**Required work**.
- 1) From the 2018 tax season post, print the passage that begins at the words "2018 Tax Season Reflections" and ends after "can be deceiving.".
- 2) Condense the paragraph of the 2018 tax season post that starts "Something Old, Something New" into a short bulleted list that keeps its main facts.

**Reading passage**.
##############################
Thursday, April 11, 2019

2018 Tax Season Reflections

We are down to the wire on 2018 tax season with less than a week to file returns (or filing extensions) and make tax payments. Having prepared by own return in early March, I am sharing some tips and insights for folks who are still in the home stretch:


¨      Complex Returns Are Still Complex- If you filed a 1040 form before 2018, you likely had to file one or more of six new tax schedules numbered Schedule 1 to Schedule 6. I filed three of these forms. The IRS simply took some of the lines from the previous 1040 “long form” and transferred them to a new location. The new 1040 half-sheet format looks simple and “postcard-like” but looks can be deceiving.


¨      Something Old, Something New- In addition to the new schedules 1-6, many familiar schedules from past tax years remain. I skipped Schedule A this year because I no longer benefit from itemizing deductions but I still filed schedules B, C-EZ, D, and SE. A new calculation this year was the qualified business income deduction available to self-employed business owners and freelancers.
##############################
**Information supplied**.
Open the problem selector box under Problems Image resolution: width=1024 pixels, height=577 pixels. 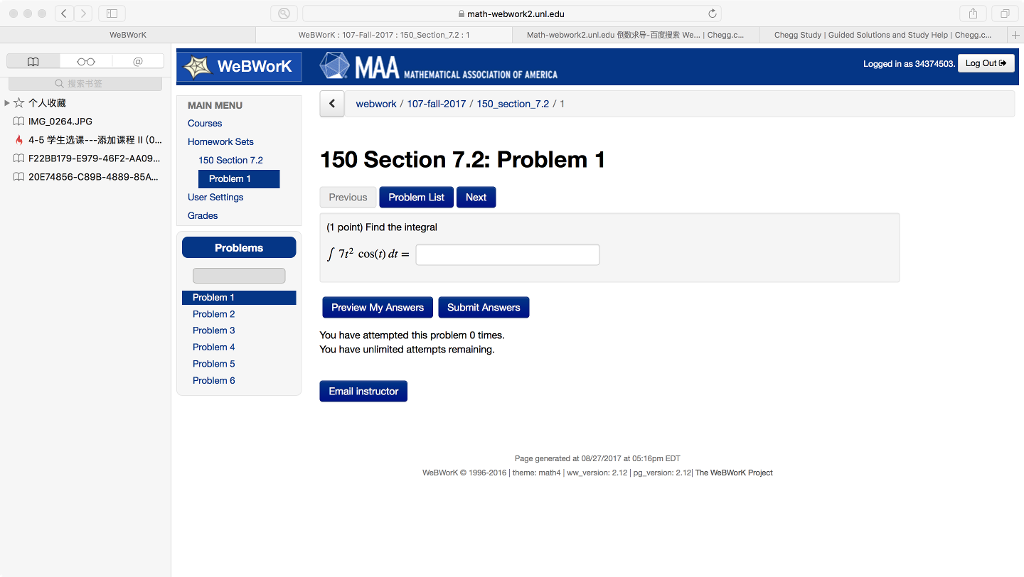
##############################
**Solution list**.
- 1)
2018 Tax Season Reflections

We are down to the wire on 2018 tax season with less than a week to file returns (or filing extensions) and make tax payments. Having prepared by own return in early March, I am sharing some tips and insights for folks who are still in the home stretch:


¨      Complex Returns Are Still Complex- If you filed a 1040 form before 2018, you likely had to file one or more of six new tax schedules numbered Schedule 1 to Schedule 6. I filed three of these forms. The IRS simply took some of the lines from the previous 1040 “long form” and transferred them to a new location. The new 1040 half-sheet format looks simple and “postcard-like” but looks can be deceiving.

- 2)
- Along with the new Schedules 1–6, many familiar schedules from past tax years remain.
- The author skipped Schedule A this year because itemizing deductions no longer helps.
- The author still filed Schedules B, C-EZ, D, and SE.
- A new calculation this year was the qualified business income deduction, available to self-employed business owners and freelancers.